= TASK TO COMPLETE =
Retype, exactly and with both ends included, the lines below from the one containing "Screen dimensions: 529x298" through the end; omit the pictures.

= ENTRIES PROVIDED =
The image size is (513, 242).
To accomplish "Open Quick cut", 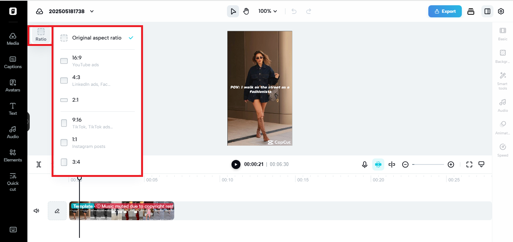I will pyautogui.click(x=13, y=182).
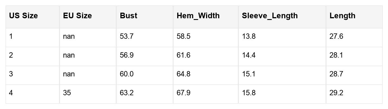Click the US Size column header
Image resolution: width=388 pixels, height=109 pixels.
(32, 17)
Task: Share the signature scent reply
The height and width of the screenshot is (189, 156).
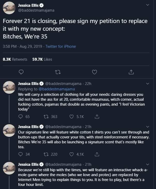Action: [97, 154]
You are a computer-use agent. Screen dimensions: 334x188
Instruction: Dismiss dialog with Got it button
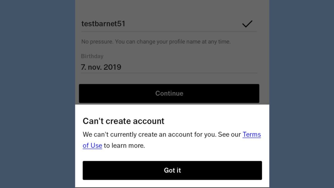pos(172,170)
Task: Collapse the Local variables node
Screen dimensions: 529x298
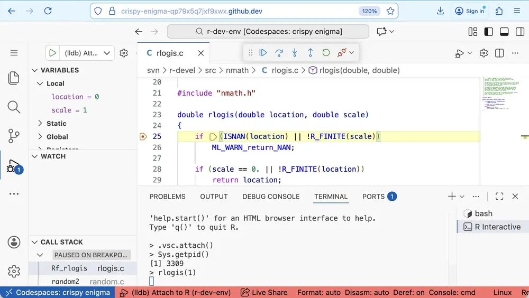Action: tap(41, 83)
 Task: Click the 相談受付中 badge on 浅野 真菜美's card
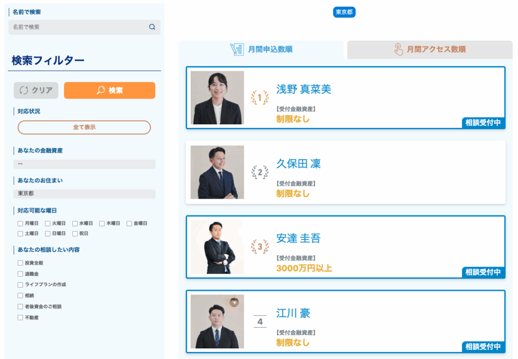click(x=483, y=123)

= SOLUTION FOR THIS TASK =
Screen dimensions: 529x298
Action: tap(41, 83)
 Task: Click the 相談受付中 badge on 浅野 真菜美's card
click(x=483, y=123)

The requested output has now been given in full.